Il fossile è stato scoperto nel 2016 in Etiopia, nella località di Miro Dora, a 55 chilometri da dove nel 1974 furono rinvenuti i resti di Lucy, che appartiene alla specie Australopithecus afarensis. Il cranio è appartenuto a un maschio adulto e la sua specie, parente di quella di Lucy, è stata identificata studiandone le caratteristiche della mascella superiore e del dente canino. Inoltre, sono state osservate caratteristiche mai viste prima nella specie.

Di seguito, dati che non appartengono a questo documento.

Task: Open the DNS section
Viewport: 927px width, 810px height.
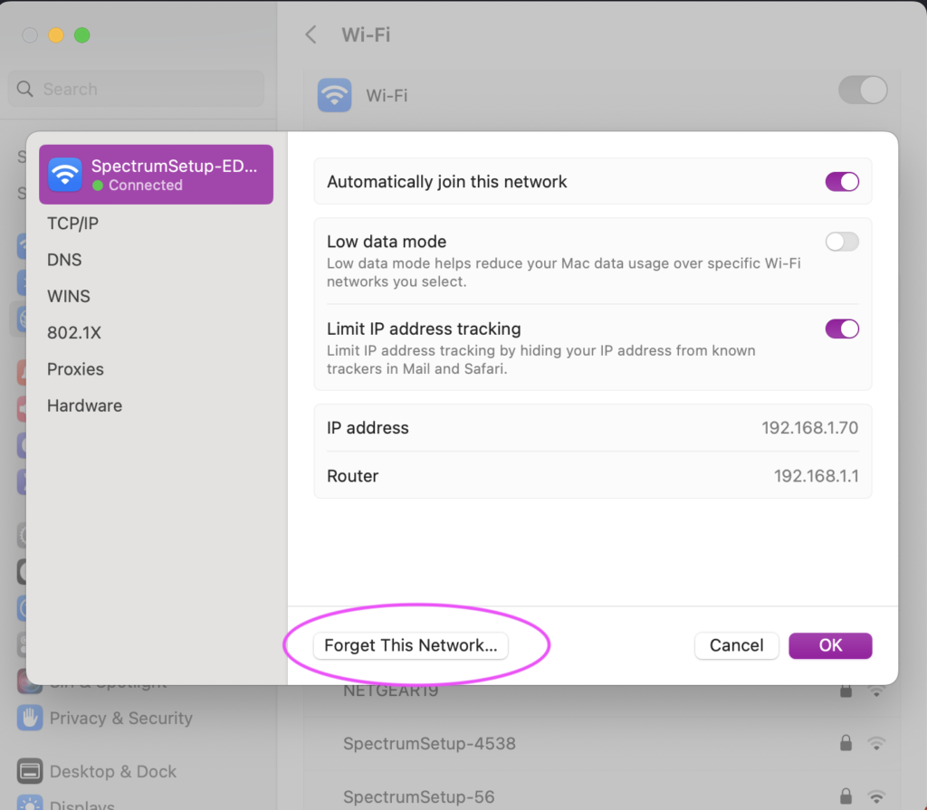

“Il cranio ha un mix di caratteristiche facciali e craniche primitive e meno primitive che non mi aspettavo di vedere su un singolo individuo”, spiega Haile-Selassie. Alcuni elementi sono condivisi con le specie successive, mentre altri somigliano a quelli di gruppi più antichi come Ardipithecus e Sahelanthropus. “Finora, abbiamo avuto un grande vuoto tra i primi antenati dell’uomo conosciuti, di circa 6 milioni di anni fa, e specie come Lucy, di circa 3 milioni di anni fa”.

“Questa scoperta fa da ponte tra questi due gruppi, sfidando l’idea che ci sia stata una transizione lineare tra questi due antenati dell’uomo” rileva la coautrice Stephanie Melillo, dell’Istituto tedesco Max Planck di antropologia evolutiva. E conclude dicendo “Questo cambia la nostra comprensione del processo evolutivo dell’uomo”.